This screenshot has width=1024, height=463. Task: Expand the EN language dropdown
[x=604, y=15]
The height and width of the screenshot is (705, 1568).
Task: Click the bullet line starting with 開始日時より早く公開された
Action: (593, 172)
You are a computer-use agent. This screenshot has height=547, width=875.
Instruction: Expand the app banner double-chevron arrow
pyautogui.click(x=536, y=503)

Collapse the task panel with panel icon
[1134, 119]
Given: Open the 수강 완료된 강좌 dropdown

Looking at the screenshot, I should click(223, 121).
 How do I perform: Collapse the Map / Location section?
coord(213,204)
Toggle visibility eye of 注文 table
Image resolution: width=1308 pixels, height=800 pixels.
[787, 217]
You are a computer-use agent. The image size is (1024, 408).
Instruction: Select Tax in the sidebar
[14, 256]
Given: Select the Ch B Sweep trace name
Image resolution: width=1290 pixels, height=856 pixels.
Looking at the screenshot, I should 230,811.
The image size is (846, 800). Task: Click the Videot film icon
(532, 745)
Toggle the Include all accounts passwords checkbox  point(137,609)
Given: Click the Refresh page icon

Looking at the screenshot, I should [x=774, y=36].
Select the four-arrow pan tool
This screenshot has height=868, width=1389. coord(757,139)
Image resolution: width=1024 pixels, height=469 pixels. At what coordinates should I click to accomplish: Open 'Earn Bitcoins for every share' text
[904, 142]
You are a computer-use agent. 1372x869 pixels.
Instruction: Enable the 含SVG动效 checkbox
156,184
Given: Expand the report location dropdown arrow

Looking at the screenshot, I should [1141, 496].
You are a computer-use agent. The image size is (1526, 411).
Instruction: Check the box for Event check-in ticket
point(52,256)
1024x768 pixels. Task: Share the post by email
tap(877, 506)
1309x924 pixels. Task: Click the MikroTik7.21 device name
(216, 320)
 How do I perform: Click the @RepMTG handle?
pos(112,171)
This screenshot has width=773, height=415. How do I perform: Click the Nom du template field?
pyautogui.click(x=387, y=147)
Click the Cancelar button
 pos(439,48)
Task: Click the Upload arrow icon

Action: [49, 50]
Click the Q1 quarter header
:::
Copy the listing exactly.

Solution to the problem —
This screenshot has width=1024, height=463. Task: Expand the EN language dropdown
[x=604, y=15]
The height and width of the screenshot is (705, 1568).
Task: Click the bullet line starting with 開始日時より早く公開された
Action: (593, 172)
You are a computer-use agent. This screenshot has height=547, width=875.
Instruction: Expand the app banner double-chevron arrow
pyautogui.click(x=536, y=503)

Collapse the task panel with panel icon
[1134, 119]
Given: Open the 수강 완료된 강좌 dropdown

Looking at the screenshot, I should click(223, 121).
 How do I perform: Collapse the Map / Location section?
coord(213,204)
Toggle visibility eye of 注文 table
Image resolution: width=1308 pixels, height=800 pixels.
[787, 217]
You are a computer-use agent. The image size is (1024, 408).
Instruction: Select Tax in the sidebar
[14, 256]
Given: Select the Ch B Sweep trace name
Image resolution: width=1290 pixels, height=856 pixels.
Looking at the screenshot, I should 230,811.
The image size is (846, 800). Task: Click the Videot film icon
(532, 745)
Toggle the Include all accounts passwords checkbox  point(137,609)
Given: Click the Refresh page icon

Looking at the screenshot, I should [x=774, y=36].
Select the four-arrow pan tool
This screenshot has height=868, width=1389. coord(757,139)
Image resolution: width=1024 pixels, height=469 pixels. At what coordinates should I click to accomplish: Open 'Earn Bitcoins for every share' text
[904, 142]
You are a computer-use agent. 1372x869 pixels.
Instruction: Enable the 含SVG动效 checkbox
156,184
Given: Expand the report location dropdown arrow

Looking at the screenshot, I should [1141, 496].
You are a computer-use agent. The image size is (1526, 411).
Instruction: Check the box for Event check-in ticket
point(52,256)
1024x768 pixels. Task: Share the post by email
tap(877, 506)
1309x924 pixels. Task: Click the MikroTik7.21 device name
(216, 320)
 How do I perform: Click the @RepMTG handle?
pos(112,171)
This screenshot has width=773, height=415. How do I perform: Click the Nom du template field?
pyautogui.click(x=387, y=147)
Click the Cancelar button
 pos(439,48)
Task: Click the Upload arrow icon

Action: [49, 50]
Click the Q1 quarter header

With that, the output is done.